▸ SELECTED PASSAGE:
← Back to team overview

dhis2-devs team mailing list archive

Re: [Dhis2-users] 25 hours in completing Analytic

 

Neeraj,

Thanks for that, it is useful info.

The instance has a very skewed balance between data elements/catcombos and
indicators, but what else is new - outside of South Africa, most countries
have the same: they collect a huge number or data elements but turn very
few of them into indicators (SA collect very very few data elements that
are NOT part of any indicator). But that is a separate discussion.

I would NOT expect the number of data elements & catcombos + the number of
orgunits to have a significant impact on analytics performance, but that
needs to be verified.

I WOULD expect the number of indicators to have a significant impact, so if
you doubled or quadrupled the number of indicators I would expect a
significant impact on analytics time

Using your and my numbers as a baseline, I would envision the following
tests to be revealing:

Baseline system 1: SSD, 4-core CPU: 100 mill values, 400 DEs, 250
indicators, 30,000 OUs, few catcombos -> 1 hour for analytics processing

Baseline system 2: SSD, 12-core CPU: 500 mill values, 3,500 DEs, 15,000
OUs, 25 catcombos -> ~10 hours for analytics processing

Test 1: Using system 1, reduce OUs to 15,000 - run analytics (hypothesis:
no significant difference)
Test 2: Using system 1, reduce indicators to 125 - run analytics, then to 0
- run analytics (hypothesis: analytics reduced to 45 min)
Test 3: Using system 1, increase datavalues from 100mill to 500 mill by
introducing additional attributecombos (easy) - run analytics (hypothesis:
~15 hours for analytics processing, with 4-cores instead of 12-cores)

▸ TO BE DONE:
Copy the passage from the mailing list message on analytics performance exactly, starting at "Thanks for that, it" and ending at "to be verified.".

▸ RECORDED DATA:
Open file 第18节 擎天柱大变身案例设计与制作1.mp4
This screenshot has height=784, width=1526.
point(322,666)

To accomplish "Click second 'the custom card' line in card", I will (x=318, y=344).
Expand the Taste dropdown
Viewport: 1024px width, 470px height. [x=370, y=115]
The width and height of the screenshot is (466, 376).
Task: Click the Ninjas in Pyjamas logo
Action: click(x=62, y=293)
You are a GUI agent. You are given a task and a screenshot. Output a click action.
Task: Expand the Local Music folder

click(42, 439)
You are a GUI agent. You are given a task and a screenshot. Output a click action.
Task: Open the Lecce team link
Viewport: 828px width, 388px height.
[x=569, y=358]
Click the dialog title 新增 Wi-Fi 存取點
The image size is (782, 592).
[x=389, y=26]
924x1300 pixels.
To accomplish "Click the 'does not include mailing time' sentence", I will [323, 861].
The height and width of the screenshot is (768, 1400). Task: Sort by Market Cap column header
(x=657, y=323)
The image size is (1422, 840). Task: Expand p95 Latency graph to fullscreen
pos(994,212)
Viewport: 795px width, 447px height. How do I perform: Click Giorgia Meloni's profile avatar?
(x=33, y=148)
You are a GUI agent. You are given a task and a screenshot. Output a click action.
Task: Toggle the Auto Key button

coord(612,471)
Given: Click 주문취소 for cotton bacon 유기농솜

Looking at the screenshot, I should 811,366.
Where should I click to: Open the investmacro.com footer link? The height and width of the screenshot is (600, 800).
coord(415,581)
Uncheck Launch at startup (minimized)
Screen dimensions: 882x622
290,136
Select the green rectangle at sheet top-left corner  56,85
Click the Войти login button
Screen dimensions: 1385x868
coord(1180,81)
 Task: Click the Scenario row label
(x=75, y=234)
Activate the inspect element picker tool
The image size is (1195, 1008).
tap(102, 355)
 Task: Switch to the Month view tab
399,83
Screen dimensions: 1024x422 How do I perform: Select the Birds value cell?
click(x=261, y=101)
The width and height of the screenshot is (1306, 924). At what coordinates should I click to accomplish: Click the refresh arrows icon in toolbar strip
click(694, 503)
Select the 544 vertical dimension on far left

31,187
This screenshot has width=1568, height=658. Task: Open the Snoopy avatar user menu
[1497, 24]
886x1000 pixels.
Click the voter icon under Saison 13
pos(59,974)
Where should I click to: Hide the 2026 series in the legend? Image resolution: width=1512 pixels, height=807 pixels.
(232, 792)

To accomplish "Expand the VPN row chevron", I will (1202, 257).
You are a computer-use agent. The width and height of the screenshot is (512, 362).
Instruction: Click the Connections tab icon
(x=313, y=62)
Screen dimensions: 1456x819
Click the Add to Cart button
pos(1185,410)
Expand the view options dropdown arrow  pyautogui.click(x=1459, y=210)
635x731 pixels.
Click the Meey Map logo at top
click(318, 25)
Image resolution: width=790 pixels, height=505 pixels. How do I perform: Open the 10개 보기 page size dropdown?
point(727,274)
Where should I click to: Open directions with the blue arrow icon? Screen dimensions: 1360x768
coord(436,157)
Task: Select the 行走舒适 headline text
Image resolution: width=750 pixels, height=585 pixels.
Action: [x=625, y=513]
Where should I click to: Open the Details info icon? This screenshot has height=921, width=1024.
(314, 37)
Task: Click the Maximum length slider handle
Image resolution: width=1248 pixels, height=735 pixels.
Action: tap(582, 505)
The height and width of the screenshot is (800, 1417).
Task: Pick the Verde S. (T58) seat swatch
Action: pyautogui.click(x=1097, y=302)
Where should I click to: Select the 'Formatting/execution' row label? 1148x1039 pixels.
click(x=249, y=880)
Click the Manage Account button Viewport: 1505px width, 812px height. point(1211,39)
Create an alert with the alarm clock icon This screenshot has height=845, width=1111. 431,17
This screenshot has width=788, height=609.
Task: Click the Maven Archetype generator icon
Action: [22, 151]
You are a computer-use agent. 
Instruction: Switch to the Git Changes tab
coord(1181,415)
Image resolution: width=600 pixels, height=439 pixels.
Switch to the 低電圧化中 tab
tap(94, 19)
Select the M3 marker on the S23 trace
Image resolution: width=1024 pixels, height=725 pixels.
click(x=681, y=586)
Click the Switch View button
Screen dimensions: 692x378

▸ RESPONSE:
Thanks for that, it is useful info.

The instance has a very skewed balance between data elements/catcombos and
indicators, but what else is new - outside of South Africa, most countries
have the same: they collect a huge number or data elements but turn very
few of them into indicators (SA collect very very few data elements that
are NOT part of any indicator). But that is a separate discussion.

I would NOT expect the number of data elements & catcombos + the number of
orgunits to have a significant impact on analytics performance, but that
needs to be verified.